What you are asked to do.
In the data below, the answer is the run of lines from the line containing "Screen dimensions: 1090x599" through the line containing "Task: Click the matched price 2388", both included; print it exactly and nothing else.

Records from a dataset
================================

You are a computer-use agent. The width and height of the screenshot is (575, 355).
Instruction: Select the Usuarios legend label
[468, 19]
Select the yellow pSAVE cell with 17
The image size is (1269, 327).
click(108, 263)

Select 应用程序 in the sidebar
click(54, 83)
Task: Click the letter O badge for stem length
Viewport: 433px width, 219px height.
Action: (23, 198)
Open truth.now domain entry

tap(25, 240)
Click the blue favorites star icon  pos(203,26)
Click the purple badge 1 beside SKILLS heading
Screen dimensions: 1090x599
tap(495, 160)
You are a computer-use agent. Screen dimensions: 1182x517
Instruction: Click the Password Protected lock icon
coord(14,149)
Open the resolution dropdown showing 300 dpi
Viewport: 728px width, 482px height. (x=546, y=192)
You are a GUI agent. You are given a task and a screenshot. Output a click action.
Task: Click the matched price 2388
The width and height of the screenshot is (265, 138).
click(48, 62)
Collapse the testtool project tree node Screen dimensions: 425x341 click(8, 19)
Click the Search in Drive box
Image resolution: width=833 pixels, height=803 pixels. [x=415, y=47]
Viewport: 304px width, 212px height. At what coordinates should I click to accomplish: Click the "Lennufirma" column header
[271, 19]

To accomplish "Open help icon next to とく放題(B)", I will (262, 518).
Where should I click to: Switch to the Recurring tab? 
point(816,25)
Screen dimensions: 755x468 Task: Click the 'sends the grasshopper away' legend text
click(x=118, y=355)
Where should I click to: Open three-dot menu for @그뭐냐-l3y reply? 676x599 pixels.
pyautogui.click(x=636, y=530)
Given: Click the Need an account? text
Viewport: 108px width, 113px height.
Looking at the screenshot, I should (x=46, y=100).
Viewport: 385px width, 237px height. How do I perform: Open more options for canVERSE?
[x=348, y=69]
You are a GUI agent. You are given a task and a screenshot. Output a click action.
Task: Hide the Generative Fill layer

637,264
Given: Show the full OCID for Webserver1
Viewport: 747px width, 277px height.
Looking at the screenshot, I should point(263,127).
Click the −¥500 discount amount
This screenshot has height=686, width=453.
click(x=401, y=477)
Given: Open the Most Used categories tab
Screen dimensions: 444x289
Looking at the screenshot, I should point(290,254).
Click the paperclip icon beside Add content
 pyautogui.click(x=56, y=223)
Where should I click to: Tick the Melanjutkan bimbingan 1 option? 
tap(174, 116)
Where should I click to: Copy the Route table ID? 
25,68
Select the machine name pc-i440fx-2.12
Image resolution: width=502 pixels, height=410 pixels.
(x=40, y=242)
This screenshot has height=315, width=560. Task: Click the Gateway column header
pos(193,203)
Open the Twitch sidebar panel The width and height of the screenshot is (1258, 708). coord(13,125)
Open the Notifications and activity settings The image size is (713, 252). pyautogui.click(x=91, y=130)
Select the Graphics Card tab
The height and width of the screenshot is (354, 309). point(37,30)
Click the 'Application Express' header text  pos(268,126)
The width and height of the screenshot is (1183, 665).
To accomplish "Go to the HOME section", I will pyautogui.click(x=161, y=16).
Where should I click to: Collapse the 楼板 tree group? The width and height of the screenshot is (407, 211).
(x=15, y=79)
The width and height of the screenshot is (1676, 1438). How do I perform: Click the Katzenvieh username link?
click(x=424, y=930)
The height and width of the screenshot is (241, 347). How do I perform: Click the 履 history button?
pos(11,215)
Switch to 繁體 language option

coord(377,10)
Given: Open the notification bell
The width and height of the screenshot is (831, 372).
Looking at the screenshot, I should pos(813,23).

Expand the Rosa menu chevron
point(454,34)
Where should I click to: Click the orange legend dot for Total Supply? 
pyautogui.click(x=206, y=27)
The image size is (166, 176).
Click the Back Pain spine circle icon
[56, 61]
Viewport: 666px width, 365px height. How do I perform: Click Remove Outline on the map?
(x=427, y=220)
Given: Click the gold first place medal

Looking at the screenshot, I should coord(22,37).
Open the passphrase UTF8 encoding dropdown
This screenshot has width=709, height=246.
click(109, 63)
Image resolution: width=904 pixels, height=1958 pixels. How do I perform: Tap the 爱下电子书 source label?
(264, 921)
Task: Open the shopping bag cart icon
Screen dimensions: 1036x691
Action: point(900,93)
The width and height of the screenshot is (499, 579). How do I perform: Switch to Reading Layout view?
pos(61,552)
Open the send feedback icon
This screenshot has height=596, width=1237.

================================

Your solution.
Screen dimensions: 1090x599
tap(495, 160)
You are a computer-use agent. Screen dimensions: 1182x517
Instruction: Click the Password Protected lock icon
coord(14,149)
Open the resolution dropdown showing 300 dpi
Viewport: 728px width, 482px height. (x=546, y=192)
You are a GUI agent. You are given a task and a screenshot. Output a click action.
Task: Click the matched price 2388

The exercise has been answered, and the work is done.